Atomic philology and parallel philology

some implications of CITE architecture

Neven Jovanović /
University of Zagreb
Heidelberg, 13 May 2017
This page:
OSF repository:




Actionable and interoperable?

Powers of ten!


We do not design for books.

We design to make knowledge explicit.

We design to make explicit
knowledge about a text.

We design to make explicit
knowledge about complex cultural phenomena.

We design objects that will be manipulated.

"Manipulated" means:
reordered, relocated, reformatted, repurposed, improved, enhanced, criticized.

To manipulate anything, we should be able to reach it.

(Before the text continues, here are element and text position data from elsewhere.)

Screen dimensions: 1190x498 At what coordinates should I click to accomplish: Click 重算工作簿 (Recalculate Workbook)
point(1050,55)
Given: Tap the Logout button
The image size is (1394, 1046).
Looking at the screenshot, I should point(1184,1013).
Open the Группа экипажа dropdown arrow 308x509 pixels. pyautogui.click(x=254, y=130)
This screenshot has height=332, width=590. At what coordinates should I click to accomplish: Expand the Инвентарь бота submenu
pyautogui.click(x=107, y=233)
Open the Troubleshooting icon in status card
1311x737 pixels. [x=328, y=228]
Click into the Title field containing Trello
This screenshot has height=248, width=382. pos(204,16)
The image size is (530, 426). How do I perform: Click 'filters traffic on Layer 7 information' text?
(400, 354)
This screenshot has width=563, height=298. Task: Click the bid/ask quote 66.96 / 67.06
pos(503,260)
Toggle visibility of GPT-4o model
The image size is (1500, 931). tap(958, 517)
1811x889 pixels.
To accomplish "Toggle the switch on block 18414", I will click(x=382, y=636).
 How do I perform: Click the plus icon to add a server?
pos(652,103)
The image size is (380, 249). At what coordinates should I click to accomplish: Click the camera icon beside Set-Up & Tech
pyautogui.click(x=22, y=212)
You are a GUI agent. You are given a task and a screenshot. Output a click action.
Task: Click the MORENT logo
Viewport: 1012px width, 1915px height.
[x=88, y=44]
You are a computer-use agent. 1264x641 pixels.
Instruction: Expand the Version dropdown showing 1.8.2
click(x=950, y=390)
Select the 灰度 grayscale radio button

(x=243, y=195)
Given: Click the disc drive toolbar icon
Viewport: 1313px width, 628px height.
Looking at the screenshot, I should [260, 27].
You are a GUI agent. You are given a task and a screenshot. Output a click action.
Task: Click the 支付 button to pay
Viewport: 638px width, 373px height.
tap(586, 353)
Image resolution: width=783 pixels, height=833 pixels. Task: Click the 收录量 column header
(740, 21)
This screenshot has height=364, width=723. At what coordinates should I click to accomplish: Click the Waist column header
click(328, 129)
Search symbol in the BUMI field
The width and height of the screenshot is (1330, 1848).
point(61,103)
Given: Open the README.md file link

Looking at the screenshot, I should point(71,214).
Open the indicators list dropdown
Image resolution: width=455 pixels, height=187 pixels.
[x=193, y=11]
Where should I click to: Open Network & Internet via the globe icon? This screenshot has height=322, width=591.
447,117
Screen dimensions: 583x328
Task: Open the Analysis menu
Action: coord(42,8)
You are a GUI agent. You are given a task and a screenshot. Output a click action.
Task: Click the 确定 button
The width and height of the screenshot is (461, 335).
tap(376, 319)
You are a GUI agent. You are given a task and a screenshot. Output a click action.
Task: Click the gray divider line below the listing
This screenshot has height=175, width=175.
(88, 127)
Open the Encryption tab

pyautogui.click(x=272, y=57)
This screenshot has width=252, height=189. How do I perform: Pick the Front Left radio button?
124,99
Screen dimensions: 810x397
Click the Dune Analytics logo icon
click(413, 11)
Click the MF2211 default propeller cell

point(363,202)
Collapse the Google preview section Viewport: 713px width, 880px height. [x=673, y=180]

The unreachable is unusable.

For a digital object, to reach is to cite:
provide an address...
an address that is actionable.

Ergo: to manipulate anything digitally, we should be able to cite it
(in an actionable way).

The uncitable is unusable.

A digital object is reachable (citable)
if it has an identifier.

An identifier may be
an address, a number, a code.

Well, then...

How should an identifier for objects of an edition look like?

And what are the objects in an edition, anyway?

Catulli carmina, ed. Doering, 1820

An ordered hierarchy of content objects


The editor decides
(and is responsible for)
what to make citable in the text.

The editor is responsible for assigning (actionable) identifiers to the objects he or she wants to make citable.

For example...

The identifiers (URNs) can be just numbers and letters.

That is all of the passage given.